Tentu saja, banyak UKM yang berniat berperilaku benar, tapi terbentur oleh kendala organisasi dan finansial. Untuk persoalan organisasi, tak ada cara lain, pemilik atau penggiat unit bisnis itu harus terus membuka diri untuk belajar dan mengadopsi manajemen-manajemen modern. Berbagai seminar dan konsultasi bisa didatangi.

Sedangkan untuk finansial, UKM harus membuka akses ke sumber-sumber finansial. Apalagi institusi perbankan saat ini menyatakan dirinya siap mengucurkan kredit dalam jumlah yang besar. Tinggal pelaku unit usaha kecil itu menyiapkan proposal dan menyajikan rencana bisnis yang bisa meyakinkan pihak perbankan.

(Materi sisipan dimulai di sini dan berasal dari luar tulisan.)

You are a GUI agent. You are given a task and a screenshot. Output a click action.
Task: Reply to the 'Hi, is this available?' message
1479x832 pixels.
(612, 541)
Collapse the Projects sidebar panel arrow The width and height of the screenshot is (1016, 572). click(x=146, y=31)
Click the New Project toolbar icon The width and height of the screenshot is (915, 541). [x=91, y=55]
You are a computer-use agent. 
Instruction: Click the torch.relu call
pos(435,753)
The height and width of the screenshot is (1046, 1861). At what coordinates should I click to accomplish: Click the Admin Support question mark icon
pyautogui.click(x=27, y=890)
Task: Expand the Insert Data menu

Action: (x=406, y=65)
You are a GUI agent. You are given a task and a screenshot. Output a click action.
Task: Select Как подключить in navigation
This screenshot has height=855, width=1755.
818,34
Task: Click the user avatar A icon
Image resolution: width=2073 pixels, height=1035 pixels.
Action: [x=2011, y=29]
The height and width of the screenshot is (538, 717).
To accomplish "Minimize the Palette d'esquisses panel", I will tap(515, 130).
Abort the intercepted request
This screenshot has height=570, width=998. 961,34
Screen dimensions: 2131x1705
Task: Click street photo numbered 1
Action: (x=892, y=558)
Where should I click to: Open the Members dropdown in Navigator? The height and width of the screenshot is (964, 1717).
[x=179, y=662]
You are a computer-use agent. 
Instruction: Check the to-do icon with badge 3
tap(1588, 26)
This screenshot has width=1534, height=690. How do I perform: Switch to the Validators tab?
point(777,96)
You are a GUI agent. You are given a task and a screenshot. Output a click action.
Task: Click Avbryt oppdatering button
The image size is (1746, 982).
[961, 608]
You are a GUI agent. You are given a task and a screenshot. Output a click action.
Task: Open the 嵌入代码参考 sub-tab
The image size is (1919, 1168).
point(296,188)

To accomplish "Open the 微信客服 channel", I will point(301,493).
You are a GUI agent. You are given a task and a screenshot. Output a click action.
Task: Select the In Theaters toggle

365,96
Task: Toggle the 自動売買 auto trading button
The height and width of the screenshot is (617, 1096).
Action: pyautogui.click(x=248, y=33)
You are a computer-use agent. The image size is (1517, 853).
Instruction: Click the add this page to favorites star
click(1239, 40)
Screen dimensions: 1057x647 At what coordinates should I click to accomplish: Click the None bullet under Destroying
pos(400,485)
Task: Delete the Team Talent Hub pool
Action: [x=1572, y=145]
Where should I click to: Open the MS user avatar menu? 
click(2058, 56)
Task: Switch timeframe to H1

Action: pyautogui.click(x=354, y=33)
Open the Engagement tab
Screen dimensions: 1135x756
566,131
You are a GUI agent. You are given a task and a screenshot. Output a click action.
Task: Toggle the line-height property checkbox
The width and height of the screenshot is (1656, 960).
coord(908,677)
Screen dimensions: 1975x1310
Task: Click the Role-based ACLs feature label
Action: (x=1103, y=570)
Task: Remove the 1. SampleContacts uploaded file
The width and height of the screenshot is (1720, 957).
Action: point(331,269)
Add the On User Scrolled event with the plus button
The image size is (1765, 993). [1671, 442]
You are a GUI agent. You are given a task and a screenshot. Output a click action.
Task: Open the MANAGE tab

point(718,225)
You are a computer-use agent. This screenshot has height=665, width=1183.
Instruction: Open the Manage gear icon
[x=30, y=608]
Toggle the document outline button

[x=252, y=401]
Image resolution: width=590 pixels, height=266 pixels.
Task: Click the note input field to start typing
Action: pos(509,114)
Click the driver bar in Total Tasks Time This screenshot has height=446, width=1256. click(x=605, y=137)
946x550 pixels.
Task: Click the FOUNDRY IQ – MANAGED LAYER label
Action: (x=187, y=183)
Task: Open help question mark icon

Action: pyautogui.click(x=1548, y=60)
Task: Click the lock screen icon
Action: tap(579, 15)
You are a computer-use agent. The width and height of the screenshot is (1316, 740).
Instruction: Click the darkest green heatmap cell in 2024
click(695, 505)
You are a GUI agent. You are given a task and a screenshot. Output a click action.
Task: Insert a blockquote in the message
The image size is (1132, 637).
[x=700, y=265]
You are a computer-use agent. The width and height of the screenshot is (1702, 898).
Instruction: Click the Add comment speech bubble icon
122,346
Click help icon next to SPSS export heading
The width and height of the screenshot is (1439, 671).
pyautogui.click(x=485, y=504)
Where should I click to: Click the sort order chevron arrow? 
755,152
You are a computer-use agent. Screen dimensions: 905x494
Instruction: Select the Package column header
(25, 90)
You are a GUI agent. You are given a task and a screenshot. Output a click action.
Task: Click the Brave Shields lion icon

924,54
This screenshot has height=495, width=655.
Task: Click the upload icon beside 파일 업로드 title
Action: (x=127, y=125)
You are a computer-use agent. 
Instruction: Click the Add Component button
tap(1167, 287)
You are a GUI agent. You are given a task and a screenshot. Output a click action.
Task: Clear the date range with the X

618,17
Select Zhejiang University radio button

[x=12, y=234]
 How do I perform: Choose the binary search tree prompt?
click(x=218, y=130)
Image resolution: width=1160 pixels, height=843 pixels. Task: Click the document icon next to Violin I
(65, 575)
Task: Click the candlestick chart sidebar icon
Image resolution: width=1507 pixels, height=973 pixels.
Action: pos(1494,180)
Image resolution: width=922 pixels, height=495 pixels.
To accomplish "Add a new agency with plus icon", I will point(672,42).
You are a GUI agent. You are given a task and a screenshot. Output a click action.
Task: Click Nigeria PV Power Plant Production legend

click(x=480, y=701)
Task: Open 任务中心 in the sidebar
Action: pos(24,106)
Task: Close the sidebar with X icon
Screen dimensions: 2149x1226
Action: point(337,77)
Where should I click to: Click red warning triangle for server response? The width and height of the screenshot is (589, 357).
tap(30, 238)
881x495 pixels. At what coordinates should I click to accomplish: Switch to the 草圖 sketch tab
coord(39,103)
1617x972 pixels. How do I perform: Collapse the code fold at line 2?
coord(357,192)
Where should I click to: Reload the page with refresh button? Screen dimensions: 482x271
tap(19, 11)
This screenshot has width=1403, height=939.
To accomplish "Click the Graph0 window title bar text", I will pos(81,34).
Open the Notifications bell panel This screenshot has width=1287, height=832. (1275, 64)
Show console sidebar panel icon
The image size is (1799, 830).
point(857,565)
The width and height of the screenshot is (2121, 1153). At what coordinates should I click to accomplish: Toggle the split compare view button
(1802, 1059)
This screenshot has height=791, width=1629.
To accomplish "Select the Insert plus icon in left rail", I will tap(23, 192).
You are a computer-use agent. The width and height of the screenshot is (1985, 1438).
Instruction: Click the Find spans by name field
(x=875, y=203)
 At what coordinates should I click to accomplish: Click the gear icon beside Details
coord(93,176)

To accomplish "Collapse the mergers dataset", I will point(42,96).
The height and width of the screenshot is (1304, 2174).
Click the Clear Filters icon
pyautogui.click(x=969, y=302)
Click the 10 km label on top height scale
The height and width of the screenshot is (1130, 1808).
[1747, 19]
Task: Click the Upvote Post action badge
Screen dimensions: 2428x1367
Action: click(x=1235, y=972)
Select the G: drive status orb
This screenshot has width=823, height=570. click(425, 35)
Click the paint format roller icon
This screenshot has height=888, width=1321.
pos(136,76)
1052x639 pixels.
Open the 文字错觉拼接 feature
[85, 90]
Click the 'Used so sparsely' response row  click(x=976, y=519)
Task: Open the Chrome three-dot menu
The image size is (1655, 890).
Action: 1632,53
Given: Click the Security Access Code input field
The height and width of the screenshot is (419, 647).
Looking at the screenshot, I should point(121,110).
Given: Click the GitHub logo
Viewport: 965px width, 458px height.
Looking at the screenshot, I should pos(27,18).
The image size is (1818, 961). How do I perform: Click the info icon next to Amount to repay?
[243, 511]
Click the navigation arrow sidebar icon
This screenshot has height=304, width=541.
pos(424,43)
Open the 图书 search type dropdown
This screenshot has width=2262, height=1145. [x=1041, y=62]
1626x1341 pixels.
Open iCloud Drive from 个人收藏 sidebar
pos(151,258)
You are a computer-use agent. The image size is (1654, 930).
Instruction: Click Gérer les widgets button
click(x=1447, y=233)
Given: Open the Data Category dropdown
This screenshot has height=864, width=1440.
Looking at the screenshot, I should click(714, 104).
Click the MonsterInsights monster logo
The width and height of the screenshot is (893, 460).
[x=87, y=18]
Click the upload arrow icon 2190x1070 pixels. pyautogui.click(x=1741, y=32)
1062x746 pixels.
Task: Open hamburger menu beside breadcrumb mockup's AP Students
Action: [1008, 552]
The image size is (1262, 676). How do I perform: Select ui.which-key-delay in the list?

Mengenai sumber pendanaan, Adler mengatakan pemerintah harus menyiapkan infrastruktur sehingga UKM bisa memanfaatkan pasar modal. Selama ini, perusahaan sekuritas sulit membawa perusahaan itu ke lantai bursa karena skalanya yang sangat kecil.

Karena, menurut Adler, salah satu teknik yang bisa dikembangkan adalah melalui penerbitan obligasi secara bersama-sama oleh UKM.

"Bila investor ingin mendapatkan jaminan atas obligasi tersebut, maka UKM dapat menjaminkan tempat usahanya sebagai jaminan pinjaman."

Agar pendanaan obligasi bisa diwujudkan, demikian Adler, maka harus dilakukan terobosan di bidang hukum dengan menggabungkan seluruh aset menjadi satu untuk mendapatkan dana yang besar dan kemudian dipinjamkan secara proporsional kepada UKM.

Tinggal selanjutnya, obligasi itu dipecah-pecah dalam satuan Rp10 juta agar masyarakat dapat berpartisipasi. "Dengan pecahan obligasi yang kecil seperti ini perdagangannya di bursa bisa lebih likuid. Dan itu merupakan wujud keterlibatan masyarakat dalam pengembangan UKM dan pasar modal."